Memushaj saluta il gruppo «Soffrirò davanti alla tv»

Lapadula: questo il mio gol più importante? No, devo ancora segnarlo
PESCARA. «Purtroppo questa è la mia ultima gara della stagione». Per quest’anno, l’avventura di Ledian Memushaj con la maglia biancazzurra termina qui, con il successo contro il Trapani: una vittoria di inestimabile valore che lancia il Pescara verso la promozione.
Nel dopo-partita il capitano è contento, ma non troppo. «Da un lato sono felicissimo per il risultato finale», queste le parole del centrocampista albanese, «dall’altro sono dispiaciuto perché non potrò esserci giovedì per il match di ritorno. Il mio ringraziamento va ai tifosi che sono stati ancora una volta straordinari. È stato bellissimo giocare davanti ad un pubblico meraviglioso».
Stamane il centrocampista partirà in aereo da Pescara con direzione Bergamo. Nei prossimi giorni la nazionale albanese raggiungerà Guingamp, sede del ritiro per gli Europei. Nessuna speranza di trattenerlo anche per la sfida in terra siciliana. «Ho perso un anno di vita per convincere De Biasi a lasciarmi andare per la gara di andata. Non era molto contento di vedermi ancora con la squadra di club, visto che l’11 giugno esordiremo ai campionati europei. Credo che se la federazione dovesse darmi l’ok per scendere in campo giovedì, De Biasi sarebbe disposto a rassegnare le dimissioni!».

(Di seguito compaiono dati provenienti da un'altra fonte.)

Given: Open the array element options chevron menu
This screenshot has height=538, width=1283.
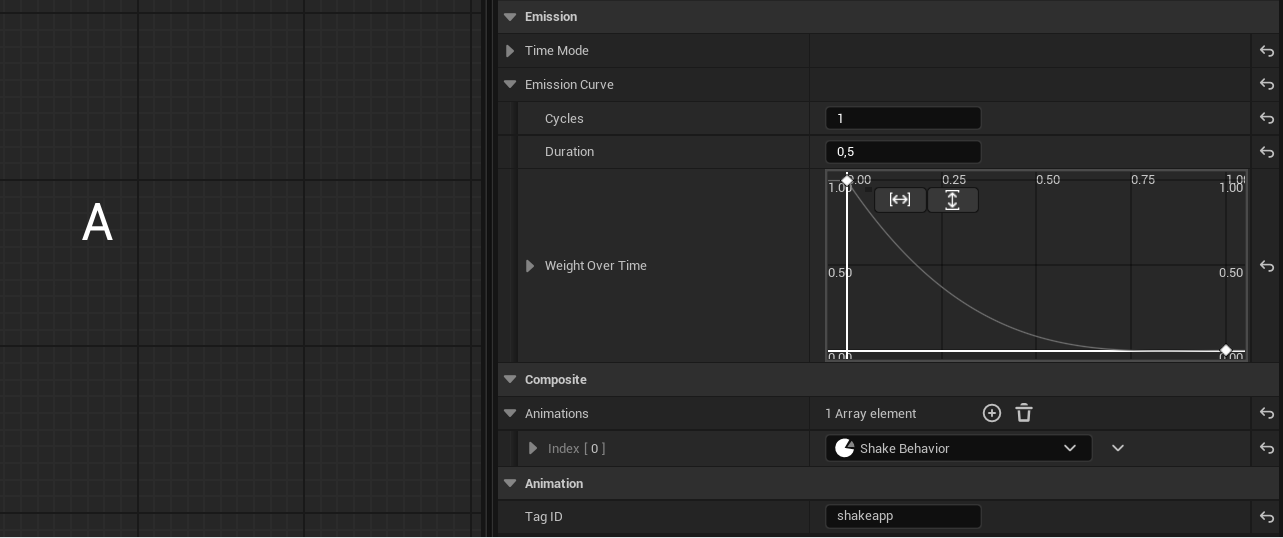Looking at the screenshot, I should tap(1118, 448).
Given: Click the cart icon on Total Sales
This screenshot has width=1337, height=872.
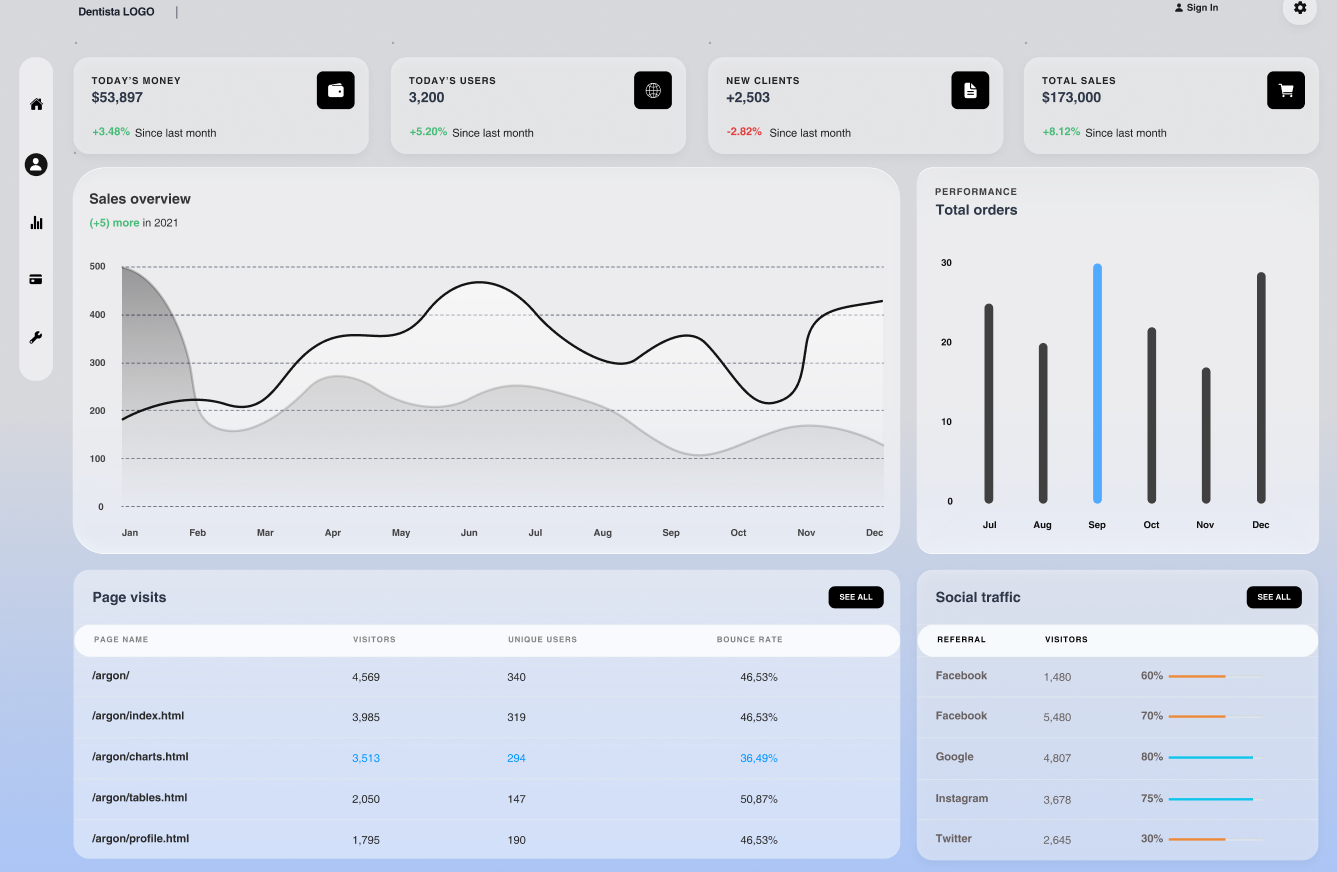Looking at the screenshot, I should tap(1286, 90).
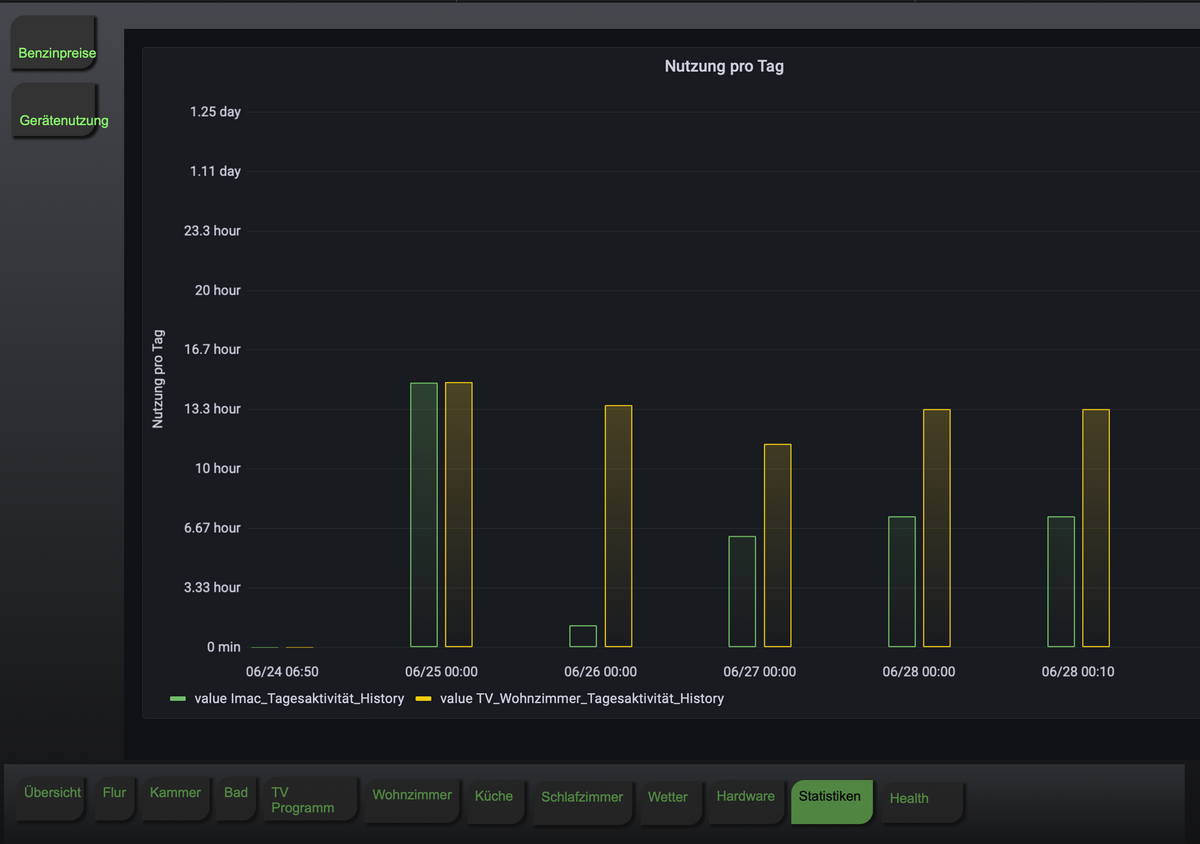This screenshot has width=1200, height=844.
Task: Open the Kammer room tab
Action: click(175, 793)
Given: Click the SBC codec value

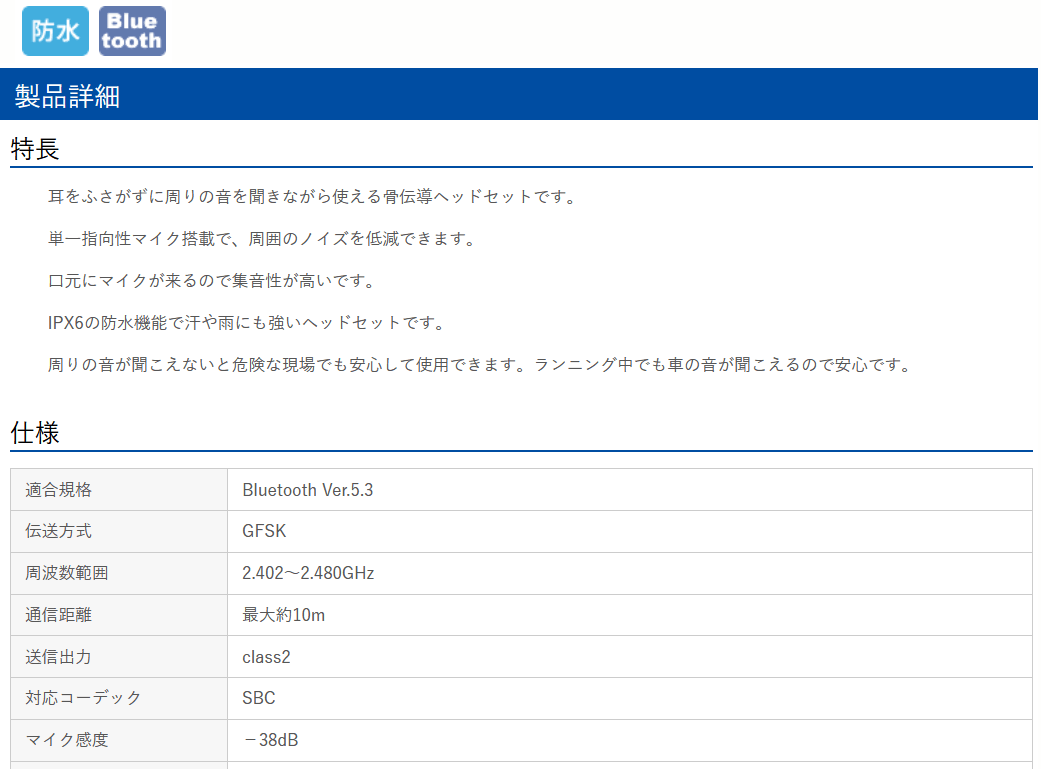Looking at the screenshot, I should tap(257, 698).
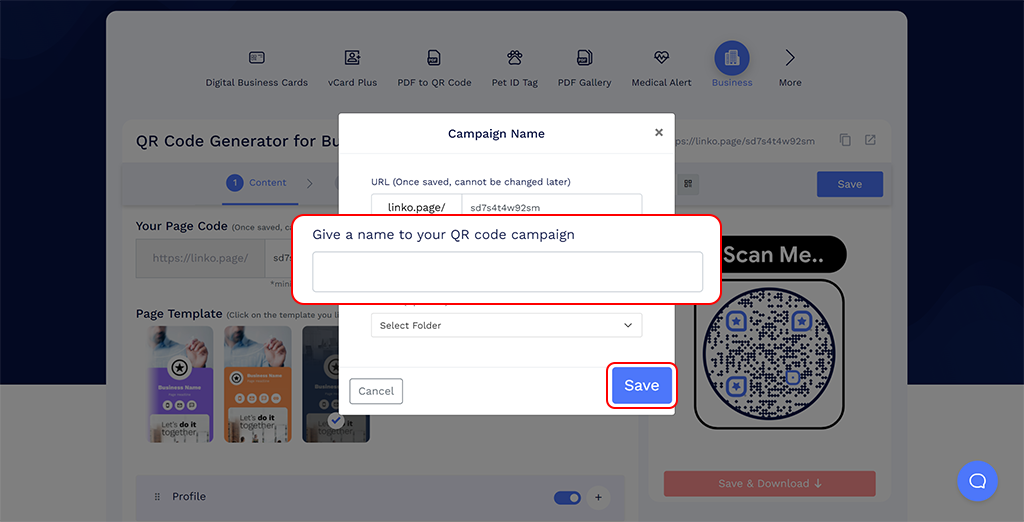Open the PDF Gallery QR type
The width and height of the screenshot is (1024, 522).
pos(584,58)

Dunque, Oddo dovrà rinunciare al suo carisma per il secondo atto della finalissima e lui soffrirà dal ritiro dell’Albania. «Spero che De Biasi fissi una seduta di allenamento giovedì sera alle 20,30, così l’ansia non mi travolgerà. Però non credo che ci alleneremo a quell’ora, perciò mi toccherà penare davanti al televisore». Ora il Pescara diventa la squadra favorita per la A. «Percentuali? Non mi va di farle. Di sicuro abbiamo ribaltato il vantaggio che loro avevano alla vigilia di questa gara, ma si dovrà sudare ancora per raggiungere il traguardo. Siamo stati bravi nella gestione della partita. Il Trapani veniva da 18 risultati utili consecutivi, non era facile batterli nonostante la superiorità numerica. Sapevamo che dal punto di vista fisico avremmo potuto soffrire la loro forza, però siamo stati in grado di tenere in mano il pallino del gioco dall’inizio alla fine». All’inizio del campionato, il 29enne di Valona aveva detto che questa squadra avrebbe fatto meglio di quella della passata stagione. «Non erano parole di circostanza. Ci ho sempre creduto perché ho notato subito la qualità dei calciatori, oltre alla presenza di un allenatore molto preparato». A questo punto, la conquista della serie A è davvero vicina. Almeno così la pensano molti tifosi che fino a tarda notte hanno sfilato per le vie della città sventolando sciarpe e bandiere. L’albanese non è d’accordo. «Non possiamo permetterci distrazioni. Prima di salutarli, ho detto ai ragazzi di non credere che sia fatta. Dovranno lottare per altri novanta minuti perché a Trapani non sarà una passeggiata».
Dello stesso avviso Gianluca Lapadula che ha parlato ai microfoni di Sky Sport al termine del match. «Questo il gol più importante? No, il più pesante devo ancora segnarlo. A Trapani daremo tutto, saranno novanta minuti decisivi per il nostro futuro. Giocheremo anche lì per vincere, vogliamo conquistare un traguardo fantastico».
In casa siciliana c’è tanta delusione. Gennaro Scognamiglio, uno dei migliori, spiega le cause della sconfitta. «L’espulsione ha condizionato la gara», afferma il roccioso difensore, «è vero che Scozzarella ha commesso un’ingenuità, ma è pur vero che l’arbitro avrebbe potuto usare un po’ di buonsenso. In fondo, stavamo giocando una finale».
I granata non hanno nessuna voglia di gettare la spugna. «Negli spogliatoi ci siamo detti che daremo tutto per ribaltare la situazione. Non sarà facile perché il Pescara è una grande squadra, ma ci proveremo. Percentuali? 60% loro, 40% noi».
Prima di lasciare l'Adriatico, curioso siparietto tra Serse Cosmi e Souleymane Diamoutene. Il tecnico, dopo aver salutato affettuosamente il difensore che ha allenato in passato, gli ha detto in tono scherzoso: «Ci vediamo giovedì all’inferno». Di sicuro, per i biancazzurri la trasferta in Sicilia non sarà una “gita” di piacere.